Abstract:

Objective To estimate the influences of N-acetyl cysteine （NAC） on a chemical hypoxia-mimetic agent CoCl2 induced-injury to, and expressions of inflammatory factors by, an immortal human skin kera-tinocyte line HaCaT. Methods HaCaT cells were treated with CoCl2 of 2000 μmol/L for 4 hours to set up a chemical hypoxia-induced cell model of skin injury. NAC of various concentrations （1000, 2000, 3000 μmol/L） was used to pretreat HaCaT cells for 2 hours prior to the establishment of cell model. After these treatments, cell viability was detected by cell counting kit 8 （CCK-8）, the levels of interleukin 6 and 8 （IL-6 and -8） and tumor necrosis factor α （TNF-α） in culture supernatant by ELISA kits, mitochondrial membrane potential （MMP） by rhodamine 123 （Rh123） staining and photofluorography, intracellular reduced glutathione （GSH） content by glutathione detection kit. Results An obvious decline was observed in HaCaT cell viability after pretreatment with various concentrations of NAC for 2 hours.

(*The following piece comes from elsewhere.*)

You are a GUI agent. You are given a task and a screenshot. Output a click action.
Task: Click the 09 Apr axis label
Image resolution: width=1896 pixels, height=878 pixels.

The treatment with CoCl2 of 2000 μmol/L for 4 hours induced an elevation in the supernatant levels of IL-6, IL-8 and TNF-α and a decrease in GSH content and MMP, while the pretreatment with NAC for 2 hours retarded the CoCl2 -induced increase in IL-6 and IL-8 levels as well as decrease in GSH content and MMP. Conclusion The reactive oxygen species （ROS） scavenger NAC can protect against CoCl2 -induced injury to and inflammatory reaction in HaCaT cells, which may be associated with a decrement in oxidative stress.